Wednesday, December 22nd, 2010

Art Historian Michael Peppiatt Writes About Giacometti’s Studio in New Book

November 17, 2010 by All Art News  
Filed under Education & Research

NEW YORK, NY.- Eykyn Maclean announced the publication of art historian Michael Peppiatt’s ‘In Giacometti’s Studio’. The book coincides with their inaugural exhibition “Inside Giacometti’s Studio – An Intimate Portrait”, which has been curated by Peppiatt, author of the critically acclaimed ‘Francis Bacon: Anatomy of an Enigma’. 

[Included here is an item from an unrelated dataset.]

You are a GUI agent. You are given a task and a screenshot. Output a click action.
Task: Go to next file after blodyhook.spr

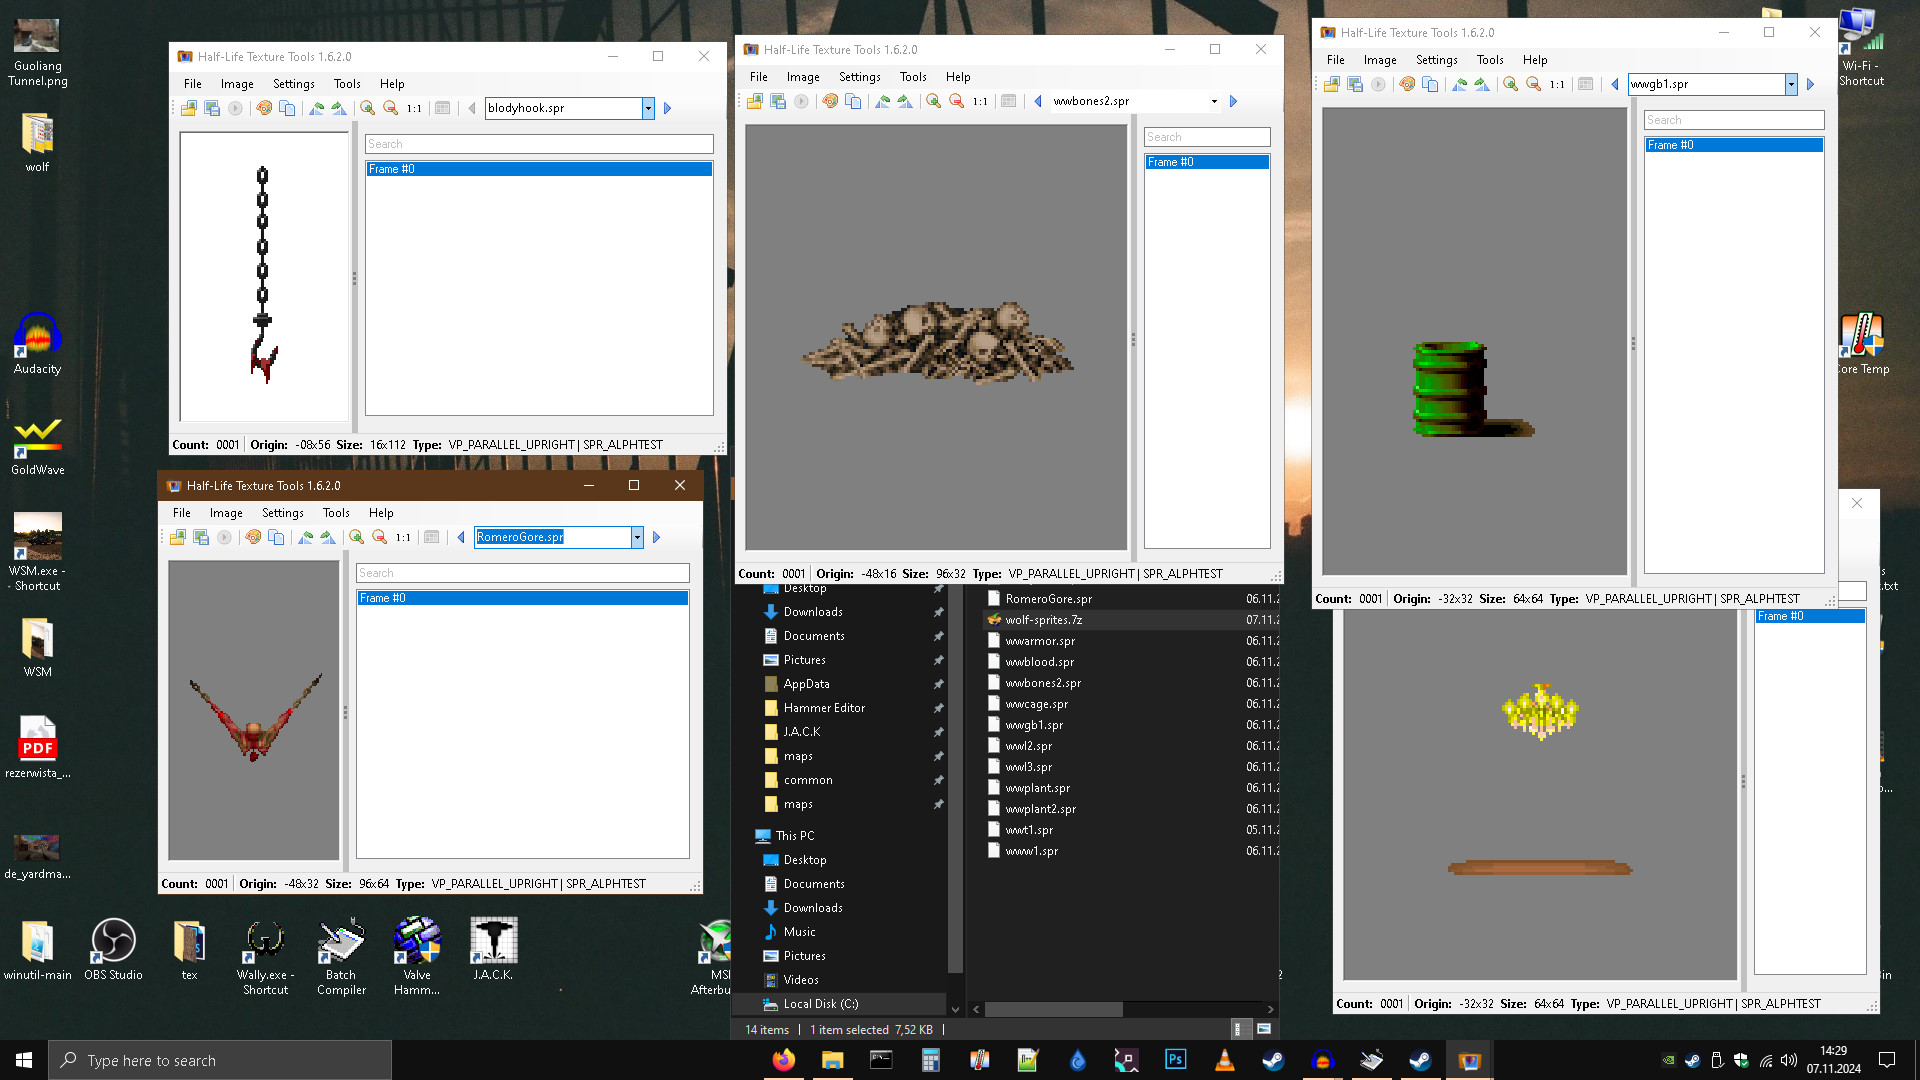[x=667, y=108]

The book focuses on the creative chaos of the tiny, cluttered studio behind Montparnasse, where Giacometti spent nearly all of the last four decades of his life (1926-66). Peppiatt prefaces his story with a poignant, personal narrative of how as a young man he arrived in Paris with an introduction from Francis Bacon to Giacometti; the encounter was forestalled by the artist’s very recent death, but Peppiatt instead got to know the key people in Giacometti’s world. 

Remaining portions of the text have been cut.